In the coming of these strangers, God was present. In their departure, God was still present. It was also through these strangers that Yahweh imparted a promise to Abraham and Sarah regarding the promise of Isaac's birth. Abraham's hospitality paved the way for them to be assured God would bless Abraham with children. It spoke of his righteousness, and they became vessels for God's promise to be restated and affirmed.
This is also a story that established Abraham's righteousness in contrast to that found during these strangers' visit to Sodom. While Abraham sent his servants to slaughter and prepare a calf for his guests and had Sarah oversee baking bread from 100 pounds of flour, Sodom simply wanted to mistreat the strangers. Abraham was declared righteous in light of his hospitality. That was simply where it was on visible display. By contrast, Sodom was doomed for lacking in hospitality. Sodom's injustice toward strangers declared its unrighteousness before the world.
Hospitality here, along with generosity, is not really the heart of the issue. The issue is this measurement of Abraham's justice or righteousness. It was through his generous hospitality that his righteousness found expression. He welcomed the stranger, the alien, the immigrant and prepared food for them to eat in security. He offered them his welcome and his protection.

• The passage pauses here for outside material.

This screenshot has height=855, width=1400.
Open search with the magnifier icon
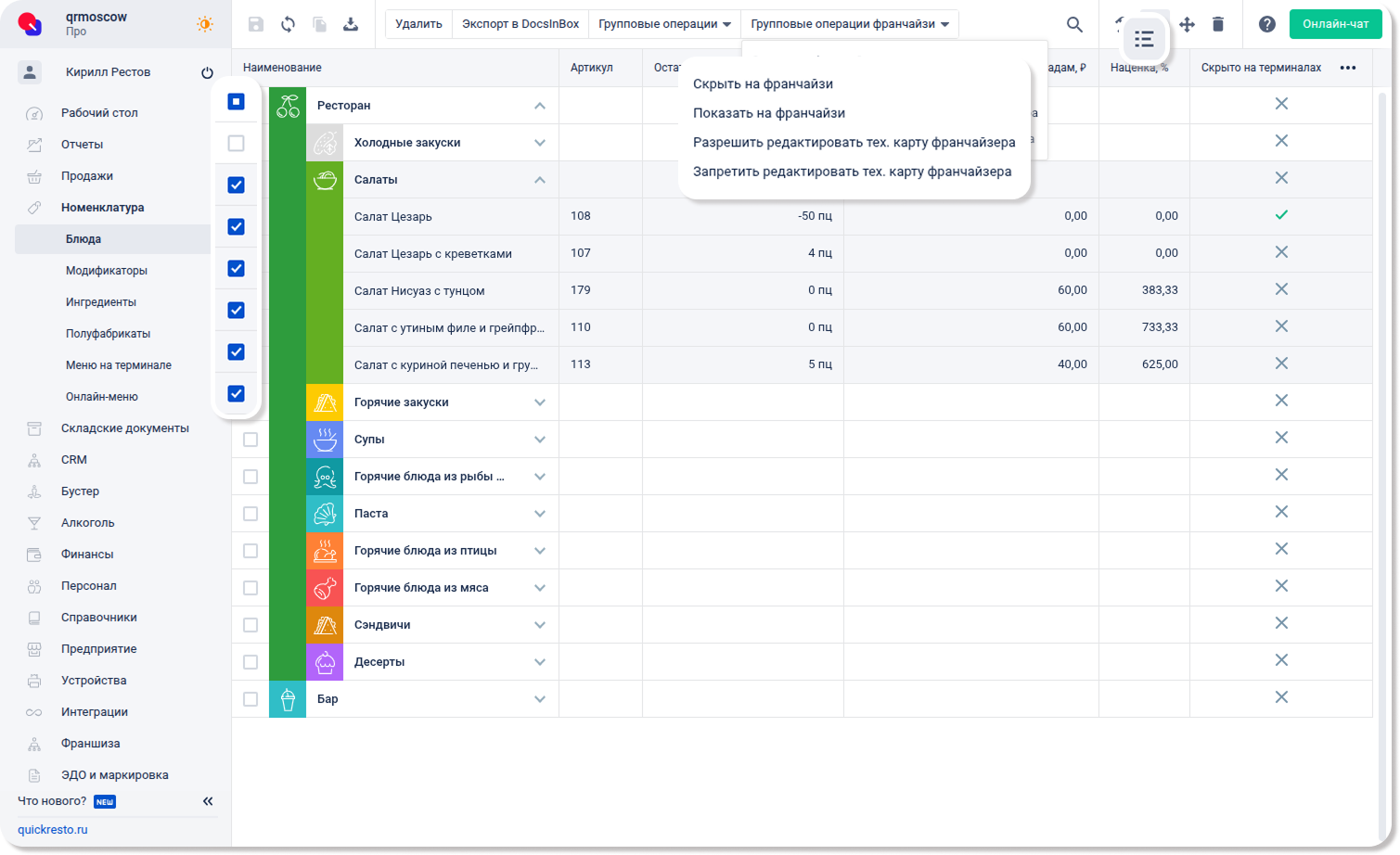1074,25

The food he placed before them went far beyond any standard expectation. People did not eat meat except on special occasions, on feast days. Ignoring that, Abraham went out of his way not simply to feed them a reasonable refreshment. He offered them the very best he had as more than sufficient to meet the needs of these strangers turned guests, turned friends.

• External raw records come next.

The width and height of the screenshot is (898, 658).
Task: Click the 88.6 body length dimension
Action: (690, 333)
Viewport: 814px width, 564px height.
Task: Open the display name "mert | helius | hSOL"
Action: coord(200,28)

These guests made no demand or request of Abraham. He simply saw them and understood that as travelers they were in a vulnerable position. They were not protected by the laws and customs which would grant justice to those settled in the land to the exclusion of outsiders. He brought them into the circle of his protection and provision. He assured they would have all they needed.

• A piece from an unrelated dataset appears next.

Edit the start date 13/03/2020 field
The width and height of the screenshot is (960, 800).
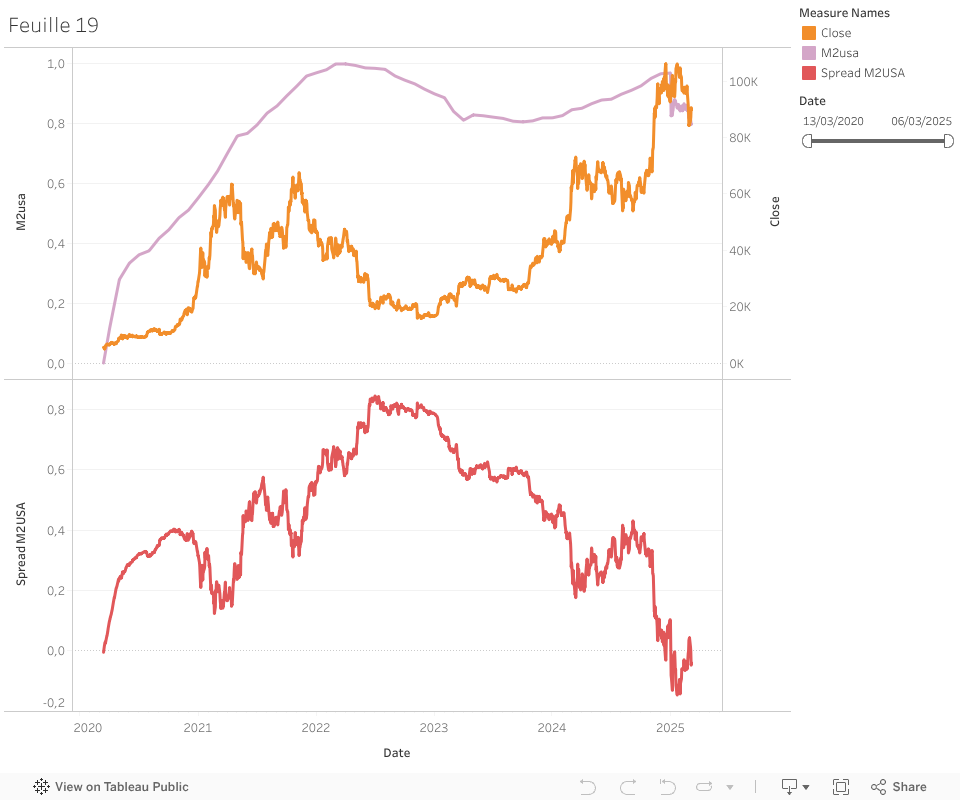833,121
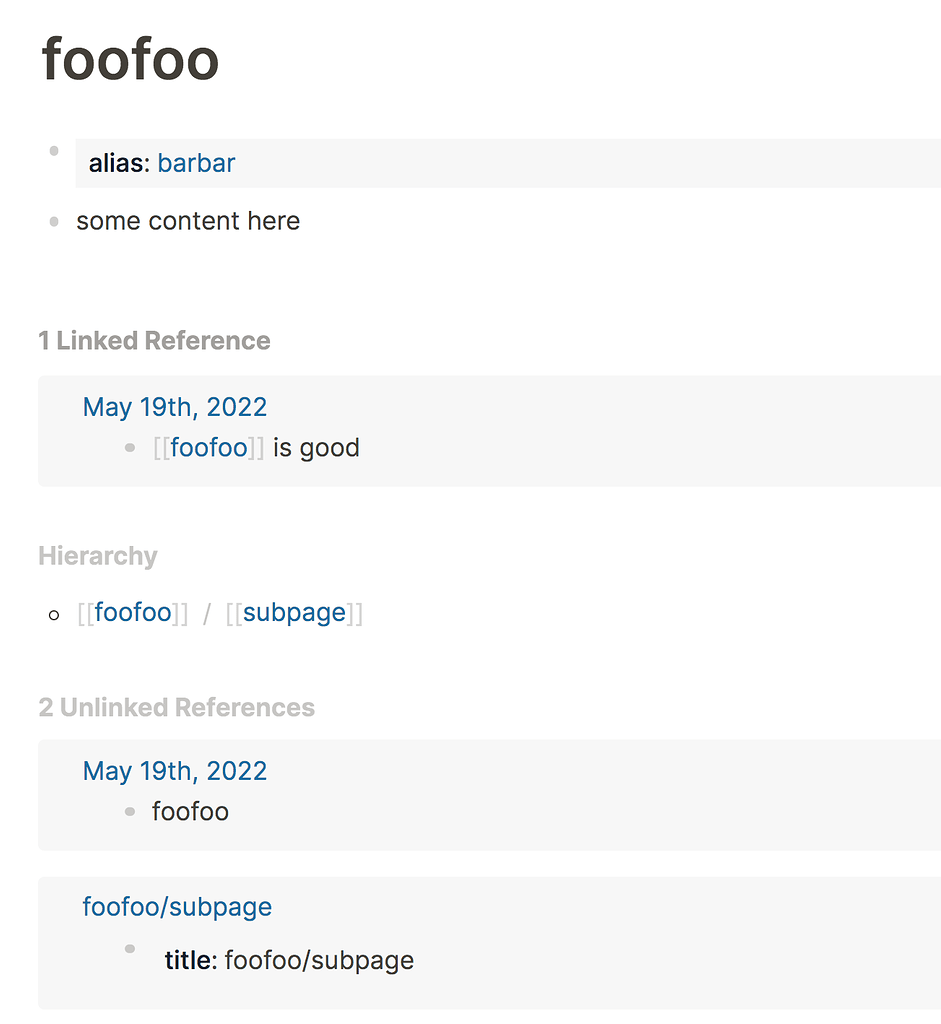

We would consider his actions as going far beyond what was necessary. That is the narrator's point. Abraham did not limit his actions of hospitality to any bare minimum. This was not a question of pro forma actions. He did not attempt to determine how little he might get by with. He did not attempt to measure what he might receive in return for his generosity. Instead, he took it upon himself to meet the needs before him as generously as he knew how to do.
When it came time for these guests to leave and continue their journey, Abraham walked a ways with them, making sure they knew their way forward. He granted them extra protection within his company, ensuring no one would bother them in their vulnerable state.
It is in this manner of action we find Abraham's hospitality working to describe and flesh out his righteous character. It is in this manner of offering welcome and acceptance to vulnerable strangers and immigrants that we gain a better glimpse of Abraham as being like God. It is in his providing for the needs of others before they even asked that we find a reflection of Yahweh's generous provision for all.
Hospitality in this passage was not a question of being polite. It was not a question of checking off the list of do's and don't's. It was not an issue of befriending others in the hope they would offer more in return. Hospitality is displayed here as living up to God's character and expectations for us. It is about actually loving our neighbors without holding back and without discrimination.
It is in welcoming strangers and immigrants as children of God that we find Abraham being counted as righteous. On one hand, he went out of his way to go above and beyond our expectations. On the other hand, he simply fulfilled what God expected and required of him. Where do our actions place us according to God's definition of righteousness? Perhaps we need to offer a larger welcome.